Many more discount offers are printed out once the card is registered.
Loyalty cards are all what you make it.
Well, yeah.
In essence, they paid you a bit for the data that they collected.
Which supports my point that it is the data they are after, to help them run their business more effectively (IOW more profitably). The actual interactions with customers are only a tiny part of that process, and the data is valuable throughout much more of the process than just that part of it.
Basically, the stores are “paying” for the data, on the bet that they can then run the business more profitably with the data (and without the money they paid for it) than without the data (and with the money they paid for it).
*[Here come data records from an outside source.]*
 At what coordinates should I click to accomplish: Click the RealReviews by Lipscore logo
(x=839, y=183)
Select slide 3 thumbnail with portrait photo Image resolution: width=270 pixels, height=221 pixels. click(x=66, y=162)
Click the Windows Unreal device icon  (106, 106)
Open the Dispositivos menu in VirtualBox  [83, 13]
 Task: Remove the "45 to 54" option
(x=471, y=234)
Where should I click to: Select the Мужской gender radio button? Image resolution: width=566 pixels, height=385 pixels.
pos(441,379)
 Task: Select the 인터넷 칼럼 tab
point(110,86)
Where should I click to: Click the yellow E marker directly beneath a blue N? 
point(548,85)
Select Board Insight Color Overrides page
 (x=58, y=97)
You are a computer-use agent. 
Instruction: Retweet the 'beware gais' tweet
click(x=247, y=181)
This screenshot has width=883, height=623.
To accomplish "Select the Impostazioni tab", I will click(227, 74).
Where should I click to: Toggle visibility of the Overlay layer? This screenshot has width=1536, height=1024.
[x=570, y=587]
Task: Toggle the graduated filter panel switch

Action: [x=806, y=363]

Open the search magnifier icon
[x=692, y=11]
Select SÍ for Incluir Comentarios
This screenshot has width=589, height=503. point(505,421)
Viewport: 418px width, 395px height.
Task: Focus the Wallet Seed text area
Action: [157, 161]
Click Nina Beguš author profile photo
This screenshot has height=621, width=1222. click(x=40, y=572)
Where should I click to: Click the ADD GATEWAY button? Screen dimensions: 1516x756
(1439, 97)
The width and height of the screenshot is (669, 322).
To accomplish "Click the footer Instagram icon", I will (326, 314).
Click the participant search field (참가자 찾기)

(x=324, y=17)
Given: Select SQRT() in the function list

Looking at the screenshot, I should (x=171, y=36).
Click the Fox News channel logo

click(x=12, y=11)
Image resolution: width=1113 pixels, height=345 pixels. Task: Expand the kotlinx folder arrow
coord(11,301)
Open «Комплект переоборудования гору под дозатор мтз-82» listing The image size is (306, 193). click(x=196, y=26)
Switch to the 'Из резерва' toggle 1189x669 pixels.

Those nefarious stores also have another use loyalty cards; they can use them to give you cars. That is right, I swiped my card at the checkout register one day and was called sometime later and told I had won a Mini-Cooper.:eek:
Dr. Pepper was running a promotion and each time you bought one of their products you were automatically entered if you used your store card. Since I drink a ton of the stuff, and had even held bonds from the company in the past, it made it all the sweeter.
So remember kids, keep your contact info up to date on all of your loyalty cards or someone else will get your goodies!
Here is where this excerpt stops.